Question

$A+B\to A_3{B}_2$ (unbalanced)
$A_3{B}_2+C\to A_3{B}_2{C}_2$ (unbalanced)
Above two reactions are carried out by taking 3 moles each of $A$ and $B$ and one mole of $C$. Then which option is/are correct?

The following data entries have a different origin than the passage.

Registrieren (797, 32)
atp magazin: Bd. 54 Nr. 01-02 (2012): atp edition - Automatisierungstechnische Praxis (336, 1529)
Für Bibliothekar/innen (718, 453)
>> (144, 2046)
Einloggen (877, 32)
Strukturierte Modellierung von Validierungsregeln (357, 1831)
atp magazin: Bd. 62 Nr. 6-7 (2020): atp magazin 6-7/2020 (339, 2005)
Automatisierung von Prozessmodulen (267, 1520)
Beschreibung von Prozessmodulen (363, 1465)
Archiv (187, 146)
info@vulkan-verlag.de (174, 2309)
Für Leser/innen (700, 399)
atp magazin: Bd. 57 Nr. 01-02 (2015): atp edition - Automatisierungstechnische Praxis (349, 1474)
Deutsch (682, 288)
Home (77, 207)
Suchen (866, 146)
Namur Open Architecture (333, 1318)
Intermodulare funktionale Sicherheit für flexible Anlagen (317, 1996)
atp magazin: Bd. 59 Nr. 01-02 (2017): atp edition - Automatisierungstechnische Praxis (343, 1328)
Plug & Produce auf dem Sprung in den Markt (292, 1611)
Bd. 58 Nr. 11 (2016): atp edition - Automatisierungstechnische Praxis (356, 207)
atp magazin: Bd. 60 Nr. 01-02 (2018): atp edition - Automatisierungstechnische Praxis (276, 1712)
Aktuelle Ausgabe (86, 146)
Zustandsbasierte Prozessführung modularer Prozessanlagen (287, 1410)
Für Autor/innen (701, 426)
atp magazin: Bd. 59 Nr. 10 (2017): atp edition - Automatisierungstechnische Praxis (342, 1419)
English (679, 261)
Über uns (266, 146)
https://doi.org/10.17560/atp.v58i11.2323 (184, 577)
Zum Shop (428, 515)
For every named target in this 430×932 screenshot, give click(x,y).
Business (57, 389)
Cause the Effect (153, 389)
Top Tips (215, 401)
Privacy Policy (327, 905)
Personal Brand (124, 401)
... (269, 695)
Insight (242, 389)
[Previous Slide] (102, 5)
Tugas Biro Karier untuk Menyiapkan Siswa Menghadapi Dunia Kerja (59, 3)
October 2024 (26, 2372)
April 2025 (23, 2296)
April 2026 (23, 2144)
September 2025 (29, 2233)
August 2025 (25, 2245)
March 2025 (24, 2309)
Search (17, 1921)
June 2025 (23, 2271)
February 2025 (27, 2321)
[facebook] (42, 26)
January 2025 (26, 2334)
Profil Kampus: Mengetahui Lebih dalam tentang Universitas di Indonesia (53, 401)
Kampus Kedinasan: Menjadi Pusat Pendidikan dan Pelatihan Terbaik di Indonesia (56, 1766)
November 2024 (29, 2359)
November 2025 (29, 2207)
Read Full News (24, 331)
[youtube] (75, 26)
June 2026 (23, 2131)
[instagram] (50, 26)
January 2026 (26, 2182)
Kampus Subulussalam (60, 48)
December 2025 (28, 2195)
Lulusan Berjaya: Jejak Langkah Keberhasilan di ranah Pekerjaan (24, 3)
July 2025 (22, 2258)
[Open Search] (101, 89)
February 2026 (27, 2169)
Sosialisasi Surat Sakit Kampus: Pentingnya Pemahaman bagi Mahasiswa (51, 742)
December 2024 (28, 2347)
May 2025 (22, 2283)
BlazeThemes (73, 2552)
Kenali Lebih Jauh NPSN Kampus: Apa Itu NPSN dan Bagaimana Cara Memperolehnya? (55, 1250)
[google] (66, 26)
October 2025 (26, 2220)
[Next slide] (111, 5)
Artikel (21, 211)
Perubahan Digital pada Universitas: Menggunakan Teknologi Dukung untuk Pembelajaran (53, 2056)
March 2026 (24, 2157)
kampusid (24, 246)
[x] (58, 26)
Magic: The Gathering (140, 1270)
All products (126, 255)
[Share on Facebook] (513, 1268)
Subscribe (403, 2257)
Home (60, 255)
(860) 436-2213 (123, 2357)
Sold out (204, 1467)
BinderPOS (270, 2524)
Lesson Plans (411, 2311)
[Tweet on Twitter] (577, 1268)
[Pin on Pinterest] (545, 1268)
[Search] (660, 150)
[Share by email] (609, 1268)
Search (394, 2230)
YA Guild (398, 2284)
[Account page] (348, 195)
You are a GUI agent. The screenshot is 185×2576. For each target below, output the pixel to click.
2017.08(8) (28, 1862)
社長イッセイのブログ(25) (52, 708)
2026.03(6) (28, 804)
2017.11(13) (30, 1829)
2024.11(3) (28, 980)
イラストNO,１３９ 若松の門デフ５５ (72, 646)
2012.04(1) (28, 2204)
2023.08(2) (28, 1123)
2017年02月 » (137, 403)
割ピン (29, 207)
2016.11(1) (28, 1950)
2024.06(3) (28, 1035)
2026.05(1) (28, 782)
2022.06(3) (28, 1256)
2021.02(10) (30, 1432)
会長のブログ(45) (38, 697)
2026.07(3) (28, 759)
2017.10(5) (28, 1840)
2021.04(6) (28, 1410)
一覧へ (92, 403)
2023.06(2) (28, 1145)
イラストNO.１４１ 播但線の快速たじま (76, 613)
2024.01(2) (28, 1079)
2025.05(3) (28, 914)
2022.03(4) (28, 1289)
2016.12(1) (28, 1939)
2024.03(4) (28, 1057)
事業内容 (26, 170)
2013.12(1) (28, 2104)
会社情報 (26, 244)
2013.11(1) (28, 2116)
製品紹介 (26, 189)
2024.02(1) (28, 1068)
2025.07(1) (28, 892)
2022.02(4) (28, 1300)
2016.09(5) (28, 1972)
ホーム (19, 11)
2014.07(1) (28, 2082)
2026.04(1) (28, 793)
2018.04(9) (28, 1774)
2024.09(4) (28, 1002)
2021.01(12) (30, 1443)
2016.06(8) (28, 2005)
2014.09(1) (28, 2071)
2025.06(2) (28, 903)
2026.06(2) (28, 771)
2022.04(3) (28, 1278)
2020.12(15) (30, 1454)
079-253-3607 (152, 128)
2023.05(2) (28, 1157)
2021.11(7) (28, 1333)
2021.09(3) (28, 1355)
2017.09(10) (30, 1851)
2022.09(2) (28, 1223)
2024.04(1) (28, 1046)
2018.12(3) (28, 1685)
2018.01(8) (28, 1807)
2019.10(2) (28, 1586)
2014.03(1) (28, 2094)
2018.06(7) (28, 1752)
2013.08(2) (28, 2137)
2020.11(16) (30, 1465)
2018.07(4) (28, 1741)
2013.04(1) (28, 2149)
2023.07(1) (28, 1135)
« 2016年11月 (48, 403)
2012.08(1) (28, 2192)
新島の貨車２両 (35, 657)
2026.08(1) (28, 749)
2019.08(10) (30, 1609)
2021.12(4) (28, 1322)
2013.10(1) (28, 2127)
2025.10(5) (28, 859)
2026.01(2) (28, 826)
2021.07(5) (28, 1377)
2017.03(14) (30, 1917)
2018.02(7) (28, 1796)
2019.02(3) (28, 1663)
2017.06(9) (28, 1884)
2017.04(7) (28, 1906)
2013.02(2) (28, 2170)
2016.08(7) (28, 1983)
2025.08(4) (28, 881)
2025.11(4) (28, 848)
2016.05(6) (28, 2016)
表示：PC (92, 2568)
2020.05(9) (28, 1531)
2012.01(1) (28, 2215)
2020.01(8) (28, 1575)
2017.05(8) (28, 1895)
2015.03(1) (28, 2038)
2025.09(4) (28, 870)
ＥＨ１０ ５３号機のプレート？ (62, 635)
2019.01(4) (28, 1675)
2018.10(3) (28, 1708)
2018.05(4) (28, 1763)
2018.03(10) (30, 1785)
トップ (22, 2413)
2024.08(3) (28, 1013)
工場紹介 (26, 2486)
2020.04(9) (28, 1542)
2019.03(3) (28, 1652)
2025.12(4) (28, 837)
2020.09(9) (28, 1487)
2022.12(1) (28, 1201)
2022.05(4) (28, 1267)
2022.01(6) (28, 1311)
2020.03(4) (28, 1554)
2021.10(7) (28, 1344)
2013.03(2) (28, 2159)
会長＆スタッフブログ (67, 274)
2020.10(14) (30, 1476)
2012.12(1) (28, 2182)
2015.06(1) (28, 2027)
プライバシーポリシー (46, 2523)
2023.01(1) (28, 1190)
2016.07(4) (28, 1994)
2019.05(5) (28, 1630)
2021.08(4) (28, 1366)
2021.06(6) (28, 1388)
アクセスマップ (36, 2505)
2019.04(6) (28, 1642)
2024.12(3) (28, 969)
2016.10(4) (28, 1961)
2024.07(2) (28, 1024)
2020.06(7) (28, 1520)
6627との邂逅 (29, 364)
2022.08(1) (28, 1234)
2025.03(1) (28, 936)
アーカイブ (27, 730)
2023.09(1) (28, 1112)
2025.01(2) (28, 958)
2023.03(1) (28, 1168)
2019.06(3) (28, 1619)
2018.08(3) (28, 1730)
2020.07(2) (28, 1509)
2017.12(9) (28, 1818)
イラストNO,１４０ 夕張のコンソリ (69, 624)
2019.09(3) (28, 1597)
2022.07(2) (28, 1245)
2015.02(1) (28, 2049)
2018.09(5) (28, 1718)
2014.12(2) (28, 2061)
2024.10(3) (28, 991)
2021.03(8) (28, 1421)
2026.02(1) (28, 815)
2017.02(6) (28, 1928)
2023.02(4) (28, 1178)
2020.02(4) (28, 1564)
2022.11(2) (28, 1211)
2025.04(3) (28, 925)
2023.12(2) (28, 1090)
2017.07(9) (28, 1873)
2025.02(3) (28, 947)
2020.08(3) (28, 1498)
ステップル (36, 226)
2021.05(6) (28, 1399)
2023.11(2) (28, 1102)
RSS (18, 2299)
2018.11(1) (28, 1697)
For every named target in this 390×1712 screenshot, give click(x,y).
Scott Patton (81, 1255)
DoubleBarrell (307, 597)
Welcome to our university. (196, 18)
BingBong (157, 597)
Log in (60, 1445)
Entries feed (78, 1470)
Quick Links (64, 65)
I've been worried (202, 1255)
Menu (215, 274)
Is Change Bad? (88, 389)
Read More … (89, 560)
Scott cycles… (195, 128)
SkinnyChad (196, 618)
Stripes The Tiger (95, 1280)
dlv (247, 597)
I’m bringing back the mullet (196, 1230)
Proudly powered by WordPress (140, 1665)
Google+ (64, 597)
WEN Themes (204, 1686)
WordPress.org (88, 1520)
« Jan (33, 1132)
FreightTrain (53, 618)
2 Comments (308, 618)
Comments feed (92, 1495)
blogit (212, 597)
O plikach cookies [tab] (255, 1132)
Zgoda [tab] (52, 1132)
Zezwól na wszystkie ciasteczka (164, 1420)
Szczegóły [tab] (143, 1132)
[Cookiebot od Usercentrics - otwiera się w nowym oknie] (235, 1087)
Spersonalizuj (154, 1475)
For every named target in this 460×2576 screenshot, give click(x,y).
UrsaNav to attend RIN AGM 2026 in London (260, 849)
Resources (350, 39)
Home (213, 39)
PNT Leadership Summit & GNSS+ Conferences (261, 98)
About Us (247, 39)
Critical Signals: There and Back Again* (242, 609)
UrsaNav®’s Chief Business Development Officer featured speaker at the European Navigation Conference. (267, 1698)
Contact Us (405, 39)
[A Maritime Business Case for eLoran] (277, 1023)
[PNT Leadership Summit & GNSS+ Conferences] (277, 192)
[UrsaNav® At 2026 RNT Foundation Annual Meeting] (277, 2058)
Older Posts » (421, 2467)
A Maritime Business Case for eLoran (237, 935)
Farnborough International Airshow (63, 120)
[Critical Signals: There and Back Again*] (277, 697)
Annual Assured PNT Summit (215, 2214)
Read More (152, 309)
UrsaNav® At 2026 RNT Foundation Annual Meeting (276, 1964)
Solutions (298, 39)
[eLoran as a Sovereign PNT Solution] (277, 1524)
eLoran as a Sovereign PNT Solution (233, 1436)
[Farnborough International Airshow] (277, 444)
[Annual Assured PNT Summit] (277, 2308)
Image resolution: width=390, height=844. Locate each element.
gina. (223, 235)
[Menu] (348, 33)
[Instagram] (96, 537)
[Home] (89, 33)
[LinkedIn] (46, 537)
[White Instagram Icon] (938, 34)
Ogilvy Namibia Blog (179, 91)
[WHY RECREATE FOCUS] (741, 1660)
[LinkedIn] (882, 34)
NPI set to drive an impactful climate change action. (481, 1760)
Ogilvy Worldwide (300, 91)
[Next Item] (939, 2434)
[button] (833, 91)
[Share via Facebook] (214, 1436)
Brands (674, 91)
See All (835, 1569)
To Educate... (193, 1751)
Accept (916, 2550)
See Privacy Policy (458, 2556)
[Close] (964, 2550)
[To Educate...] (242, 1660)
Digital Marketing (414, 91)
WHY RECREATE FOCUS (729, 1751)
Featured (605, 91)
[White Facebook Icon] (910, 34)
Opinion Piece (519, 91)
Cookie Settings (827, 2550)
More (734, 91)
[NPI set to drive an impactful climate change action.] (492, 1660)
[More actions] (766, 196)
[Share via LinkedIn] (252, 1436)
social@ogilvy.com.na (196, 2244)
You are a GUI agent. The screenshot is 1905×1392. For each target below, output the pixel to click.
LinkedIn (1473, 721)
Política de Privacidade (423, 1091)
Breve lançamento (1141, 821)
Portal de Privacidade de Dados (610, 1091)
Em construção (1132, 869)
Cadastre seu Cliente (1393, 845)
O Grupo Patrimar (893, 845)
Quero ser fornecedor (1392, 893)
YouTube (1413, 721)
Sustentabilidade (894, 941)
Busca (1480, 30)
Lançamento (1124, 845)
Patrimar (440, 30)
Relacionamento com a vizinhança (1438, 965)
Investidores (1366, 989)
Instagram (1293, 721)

• A. 1 mole of $A_3{B}_2{C}_2$ formed
• B. 1/2 mole of $A_3{B}_2{C}_2$ formed
• C. 1/2 mole of $A_3{B}_2$ formed
• D. 1/2 mole of $A_3{B}_2$ is left finally

Answer 1

Answer: (B)

1/2 mole of $A_3{B}_2{C}_2$ formed

$A+B\to A_3{B}_2$ (unbalanced)
$3A+2B\to A_3{B}_2$ (balanced)
$A_3{B}_2+C\to A_3{B}_2{C}_2$ (unbalanced)
$A_3{B}_2+2C\to A_3{B}_2{C}_2$ (balanced)
The overall reaction will be
$3A+2B+2C\to A_3{B}_2{C}_2$
According to above balanced chemical equations, the mole ratio
$A:B:C=3:2:2$
Thus, 2 moles of C will react with 2 moles of B and 3 moles of A.
Thus, 1 mole of C will react with 1 mole of B and 1.5 moles of A. But 3 moles of A and 3 moles of B are present. Hence, A and B are excess reactants and C is limiting reactant.
2 moles of C gives 1 mole of $A_3{B}_2{C}_2$.

1 mole of C will give $\frac{1}{2}$ mole of $A_3{B}_2{C}_2$.

Note:
3 moles of A and 3 moles of B will react to give 3 moles of $A_3{B}_2$.
2 moles of C will combine with 1 mole of $A_3{B}_2$.
1 mole of C will combine with $\frac{1}{2}$ mole of $A_3{B}_2$.
$3-\frac{1}{2}=\frac{5}{2}$ moles of $A_3{B}_2$ will be left out.